Dov’era il suo letto? Si voltò sperando di vedere la sua piccola stanza, il
comodino, il cassettone il solito armadio. Ma dove erano? Davanti a lui c’era una
grande stanza con le pareti costituite da grandi blocchi di granito, un enorme
camino, con il focolare ormai a brace e arazzi tanti arazzi di fattura antica
ma con colori eleganti e vivi, i cui personaggi sembravano aver lasciato
l’ardore della battaglia raffigurata per guardare l’ospite strabiliato della
stanza, che a lenti e brevi passi e con la bocca semiaperta ad occhi sgranati
carezzava l’enorme letto a baldacchino intarsiato di grifoni e corone. Le sue
mani tremule ed esitanti nel toccare quel legno di quercia massiccio sembravano
non credere al proprio tatto. Non era la sua stanza, la sua piccola stanza dove
si era svegliato tante mattine, tutto sembrava insignificante rispetto
all’imponenza di quell’ambiente in cui si trovava. Si allontanò dal letto e si
riversò su un grande sedile anch’ esso di quercia intarsiata. Socchiuse gli
occhi, e strinse i pugni cercando di controllare i battiti del cuore. Cosa
succedeva?, era un sogno o un incubo da cui non riusciva a risvegliarsi. Ma
stranamente non sentiva l’ansia notturna di chi vive un incubo, anzi, con la
ripresa graduale della coscienza si accorse di non avere più il suo consueto
pigiama a fasce bianche e azzurre, ma guardandosi le mani, vide che i suoi
polsi erano coperti da una trama di delicati e leggeri merletti e seguendo con
lo sguardo il braccio vide la manica in damasco con un delicato ordito in seta,
di cui non aveva mai visto così belli e che al solo tatto presagiva una qualità
di grande sfarzo.
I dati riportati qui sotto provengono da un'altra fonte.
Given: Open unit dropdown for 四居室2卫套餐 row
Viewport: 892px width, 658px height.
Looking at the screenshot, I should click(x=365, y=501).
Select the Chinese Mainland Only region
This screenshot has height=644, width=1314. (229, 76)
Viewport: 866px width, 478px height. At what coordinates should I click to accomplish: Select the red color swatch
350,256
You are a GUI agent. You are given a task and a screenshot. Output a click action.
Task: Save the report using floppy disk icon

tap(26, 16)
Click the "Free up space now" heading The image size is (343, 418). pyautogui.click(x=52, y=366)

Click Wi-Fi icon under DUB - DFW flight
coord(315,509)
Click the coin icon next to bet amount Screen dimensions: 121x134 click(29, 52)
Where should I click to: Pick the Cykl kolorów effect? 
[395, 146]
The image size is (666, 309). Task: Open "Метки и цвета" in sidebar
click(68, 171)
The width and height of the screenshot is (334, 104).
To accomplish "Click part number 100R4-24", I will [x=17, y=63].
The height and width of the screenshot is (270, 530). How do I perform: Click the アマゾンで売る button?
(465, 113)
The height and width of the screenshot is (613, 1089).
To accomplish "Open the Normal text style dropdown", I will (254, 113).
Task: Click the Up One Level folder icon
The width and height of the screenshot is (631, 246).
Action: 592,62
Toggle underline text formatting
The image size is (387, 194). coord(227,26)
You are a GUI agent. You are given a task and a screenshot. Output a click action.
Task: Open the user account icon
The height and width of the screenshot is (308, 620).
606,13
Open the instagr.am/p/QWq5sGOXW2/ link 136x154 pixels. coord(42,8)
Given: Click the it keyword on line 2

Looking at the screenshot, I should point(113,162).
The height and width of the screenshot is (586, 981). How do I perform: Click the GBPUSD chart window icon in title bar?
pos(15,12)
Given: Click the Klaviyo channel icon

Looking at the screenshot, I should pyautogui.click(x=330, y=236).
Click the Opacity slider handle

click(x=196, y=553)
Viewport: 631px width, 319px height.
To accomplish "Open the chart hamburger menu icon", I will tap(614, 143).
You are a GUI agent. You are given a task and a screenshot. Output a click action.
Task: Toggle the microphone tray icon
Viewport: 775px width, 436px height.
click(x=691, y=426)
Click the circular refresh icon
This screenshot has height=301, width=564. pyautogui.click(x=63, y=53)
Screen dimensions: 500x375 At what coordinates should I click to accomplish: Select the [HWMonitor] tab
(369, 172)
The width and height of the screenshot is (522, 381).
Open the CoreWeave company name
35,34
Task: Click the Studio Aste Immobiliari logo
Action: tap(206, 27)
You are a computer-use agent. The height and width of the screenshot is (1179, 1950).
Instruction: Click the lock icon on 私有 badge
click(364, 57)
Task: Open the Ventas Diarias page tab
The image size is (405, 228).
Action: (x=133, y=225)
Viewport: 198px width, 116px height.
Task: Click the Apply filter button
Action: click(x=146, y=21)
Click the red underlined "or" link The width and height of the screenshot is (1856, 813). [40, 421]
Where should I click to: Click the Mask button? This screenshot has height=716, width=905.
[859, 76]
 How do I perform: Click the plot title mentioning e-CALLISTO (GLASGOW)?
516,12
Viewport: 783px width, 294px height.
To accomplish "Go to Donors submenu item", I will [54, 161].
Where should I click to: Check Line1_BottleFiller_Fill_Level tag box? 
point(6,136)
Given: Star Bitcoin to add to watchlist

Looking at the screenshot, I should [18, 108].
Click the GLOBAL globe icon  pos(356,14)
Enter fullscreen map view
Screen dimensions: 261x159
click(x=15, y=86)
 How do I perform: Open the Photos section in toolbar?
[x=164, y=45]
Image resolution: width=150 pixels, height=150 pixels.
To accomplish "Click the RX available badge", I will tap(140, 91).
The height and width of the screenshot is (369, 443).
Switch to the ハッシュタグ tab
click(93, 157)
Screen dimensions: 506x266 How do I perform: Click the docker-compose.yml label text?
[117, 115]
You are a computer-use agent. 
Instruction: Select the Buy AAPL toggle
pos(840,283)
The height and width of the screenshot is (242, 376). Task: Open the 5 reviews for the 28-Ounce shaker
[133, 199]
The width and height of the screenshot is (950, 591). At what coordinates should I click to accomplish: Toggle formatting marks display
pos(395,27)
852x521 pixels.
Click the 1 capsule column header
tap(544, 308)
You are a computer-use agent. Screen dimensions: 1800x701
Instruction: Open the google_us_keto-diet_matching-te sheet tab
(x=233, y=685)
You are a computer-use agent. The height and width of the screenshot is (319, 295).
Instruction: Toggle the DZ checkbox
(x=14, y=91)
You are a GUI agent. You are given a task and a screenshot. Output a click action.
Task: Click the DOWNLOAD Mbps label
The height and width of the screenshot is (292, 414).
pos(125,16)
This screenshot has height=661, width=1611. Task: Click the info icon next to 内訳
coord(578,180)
Ma la sorpresa maggiore, fu guardandosi la mano sinistra, non
aveva mai portato anelli ma ora, all’anulare, vi era un massiccio e pesante
anello d’oro, di una strana manifattura rustica, al centro vi era un grande
ametista color rubino in cui avevano inciso un leone rampante e tutt’intorno
una cornice d’oro con incise delle lettere, che creavano le parole “Guillame du
Temple” ed una piccola croce. Di quegli anelli, come gli arredamenti della
stanza, di simili li aveva già visti ma questo lo sorprese ancor di più. Li
aveva visti di simili, si, ma solo nei libri di storia. Un rumore di pesanti passi lo distolsero da
quei pensieri, il chiavistello della pesante porta slittò all’indietro e nella
stanza entrò dapprima un monaco di mezza età pallido e ceruleo, che odorava di
saio e incenso dietro di lui due giovani donne vestite stranamente con ampie e
lunghe gonne di panno generosamente scollate e con le maniche con un ampia
spallina, i capelli raccolti in un chignon fermato da una reticella
intrecciata. I visi e lo sguardo basso e l’ampio inchino tradivano la loro
condizione di giovani serve appena giovinette. I loro visi svelavano una
semplice e innocente bellezza, eppure il loro passaggio ravvicinato provocò in Attilio,
una spiacevole sensazione di freddo come se fosse vicino a del freddo marmo.
Per ultimo entrarono due grosse guardie, con la loro pesante corazza , calzari
e cosciali in metallo, che avevano provocato il rumore dei passi pesanti
poc’anzi sentiti. Al saluto del monaco ci fu una pausa di alcuni lunghi
secondi, infatti perl’inaspettato saluto “Benedictus lesus Jesus Christus”,
questi secondi servivano alla mente per rispolverare il latino del liceo per
adeguare la risposta. “Semper laudatur” fu la risposta e il monaco si tirò
indietro di un passo per far avanzare le ancelle. Una di esse aveva portato un
catino di acqua che versavano in un bacile ampio di bronzo, versandovi petali e
oli profumati al suo interno. Il sempre più sorpreso Attilio, guidato dalle
mani delle ancelle, fu fatto sollevare dal sedile, e la sua preziosa camicia da
notte fu delicatamente tolta ritrovandosi nudo davanti a quelle persone. Nel
silenzio le due ancelle con una spugna marina bagnata nel catino cominciarono a
lavarlo, e intanto nella mente di Attilio una vera e tremenda tempesta di
interrogativi e pensieri bloccava ogni suo muscolo. Ma dove era? Chi erano
quelle persone? Perché quella strana sensazione di freddo e staticità. Stava
sognando? Era morto nel sonno e questo era l’aldilà?